Originally the entire Dutch comics history section was written in our native language, but in 2003 Margreet made a shortened version in English as well.

Margreet de Heer in the Lambiek studio, 2002.

Virtual expositions and other new sections
During the early years, new sections were steadily added. Simultaneously with the physical expositions in our gallery, hosted virtual expositions of the artwork, which could be ordered online. Arjan Vlaming spent many hours preparing the code for our first online store, with technical assistance provided by The Bunker's Adam Laurie and his crew at A.L. Digital in London. Arjan's store was online only a short period in 2004-2005, until our new server no longer supported the code it was written in. It would take eight years before our new webshop went online. New informative sections were added on 21 March 2002, focusing on specific moments in comics history, such as Dr. Fredric Wertham and the Comics Code, as well as new articles about important comics magazines. On 21 June 2002, William Randolph Hearst was the first publisher to receive his own article. The history of specific comics genres, like underground comics and erotic comics, were also given their own pages. It's perhaps not a big surprise that to this day our page about eroticism in comics is the one that attracts the most visitors.

Technical blah-blah
As the Comiclopedia grew, technical difficulties began to pop up. The original blue site was not a database, but a collection of thousands of individual .html files, which had to be updated manually. Rick had done his best to create a consistent underlying source code, which enabled him to do bulk changes, but he didn't take the overenthusiastic writers Bas and Margreet into account. They piled new images and articles onto the site every day, regularly messing up his carefully crafted template. Poor Rick spent nights on end repairing the damage, and then took an equal amount of time during daytime complaining about it. Luckily he eventually managed to drill the team into meticulous working protocols. And always, other problems were never far away. Originally, our editing software had our entire site structure mapped out. At one point, it couldn't keep up with the amount of files anymore, forcing us to do even more manual labor. To keep the cost for bandwith down, the site moved to a web-hosting facility in the Southwest of the United States. But unfortunately, the site regularly reached the maximum storage amount, and overseas phone calls were necessary to expand our hosting limits.

Bas Schuddeboom in the Lambiek Studio in 2003, probably destroying source code.

The growth of the site also required efforts to make it more user-friendly. Artists were listed in our index by their last name, but originally their names were written in the "First name, last name" format. The first names appearing before the last made the ever-expanding row of names seem out of order. Bas and Margreet spent an entire summer day in 2001 changing each name to the "Last name, first name" format - all manually, one by one. Years later, in 2005, our editing software and the entire operating system had enough of the amount of files, piled up in one folder. Rick had to relocate them into new folders, one for each letter of the alphabet.
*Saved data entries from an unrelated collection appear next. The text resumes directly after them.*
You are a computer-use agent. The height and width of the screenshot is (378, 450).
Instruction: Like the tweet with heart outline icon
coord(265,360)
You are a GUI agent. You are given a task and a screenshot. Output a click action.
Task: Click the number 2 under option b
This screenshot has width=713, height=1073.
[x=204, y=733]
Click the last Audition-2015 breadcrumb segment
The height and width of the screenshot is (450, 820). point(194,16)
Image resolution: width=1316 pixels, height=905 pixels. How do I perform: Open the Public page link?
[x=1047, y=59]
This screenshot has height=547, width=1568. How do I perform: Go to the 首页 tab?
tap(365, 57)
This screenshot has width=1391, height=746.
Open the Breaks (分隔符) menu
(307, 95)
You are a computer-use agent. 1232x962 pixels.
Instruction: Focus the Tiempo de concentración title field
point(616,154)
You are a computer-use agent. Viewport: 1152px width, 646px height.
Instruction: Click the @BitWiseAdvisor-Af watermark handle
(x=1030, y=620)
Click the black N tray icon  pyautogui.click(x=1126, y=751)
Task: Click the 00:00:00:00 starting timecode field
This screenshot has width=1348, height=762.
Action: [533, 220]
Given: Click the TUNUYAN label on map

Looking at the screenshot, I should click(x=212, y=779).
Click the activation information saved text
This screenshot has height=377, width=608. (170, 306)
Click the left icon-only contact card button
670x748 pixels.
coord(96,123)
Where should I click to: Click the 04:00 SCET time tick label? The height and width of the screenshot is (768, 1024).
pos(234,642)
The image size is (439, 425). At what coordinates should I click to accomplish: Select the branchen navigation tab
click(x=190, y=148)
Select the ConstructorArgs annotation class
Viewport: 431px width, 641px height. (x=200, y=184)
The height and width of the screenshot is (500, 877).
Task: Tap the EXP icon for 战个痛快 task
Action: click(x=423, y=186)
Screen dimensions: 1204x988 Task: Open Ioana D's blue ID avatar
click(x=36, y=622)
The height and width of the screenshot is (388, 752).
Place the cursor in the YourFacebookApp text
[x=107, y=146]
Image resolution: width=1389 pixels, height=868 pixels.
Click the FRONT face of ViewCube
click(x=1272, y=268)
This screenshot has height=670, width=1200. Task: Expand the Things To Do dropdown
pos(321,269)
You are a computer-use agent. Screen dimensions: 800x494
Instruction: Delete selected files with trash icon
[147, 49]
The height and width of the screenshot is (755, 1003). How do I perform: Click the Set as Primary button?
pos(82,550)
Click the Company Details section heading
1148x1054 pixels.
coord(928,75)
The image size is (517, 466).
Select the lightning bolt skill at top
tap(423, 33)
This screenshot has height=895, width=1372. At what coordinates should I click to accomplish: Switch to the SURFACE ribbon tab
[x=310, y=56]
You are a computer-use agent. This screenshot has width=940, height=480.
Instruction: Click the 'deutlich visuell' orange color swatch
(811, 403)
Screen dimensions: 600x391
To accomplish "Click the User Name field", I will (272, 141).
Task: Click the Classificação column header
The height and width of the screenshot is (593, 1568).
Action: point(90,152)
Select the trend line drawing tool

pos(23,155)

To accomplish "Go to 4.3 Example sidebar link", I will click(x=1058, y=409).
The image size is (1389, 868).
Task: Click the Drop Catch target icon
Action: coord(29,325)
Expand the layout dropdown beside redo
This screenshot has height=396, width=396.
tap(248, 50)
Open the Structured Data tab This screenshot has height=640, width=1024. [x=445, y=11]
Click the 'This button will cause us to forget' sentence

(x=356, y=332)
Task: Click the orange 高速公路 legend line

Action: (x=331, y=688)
This meant that each page got a new weblink. For instance, the URL to our Will Eisner entry was originally "", but now added the letter "e": "". Changes in URL's weren't picked up by search engines as quickly as they are now. Also, links from other websites to our didn't work anymore. So Bas had to alarm the entire Internet. Posts by him about this matter can still be found on several message boards, if one does its best (but why would one?).

All these technical and monotonous executions enabled us to keep on expanding our treasured project. On 23 January 2003,  Nick Percival became the 3.500th artist to get written up in an article. bp Nichol became our 6.000th biography on 11 October 2005. And there were many more to come...

Margreet and Kees at work, by Margreet de Heer (from: 'De Wereld van de Nederlandse Strip', 2005).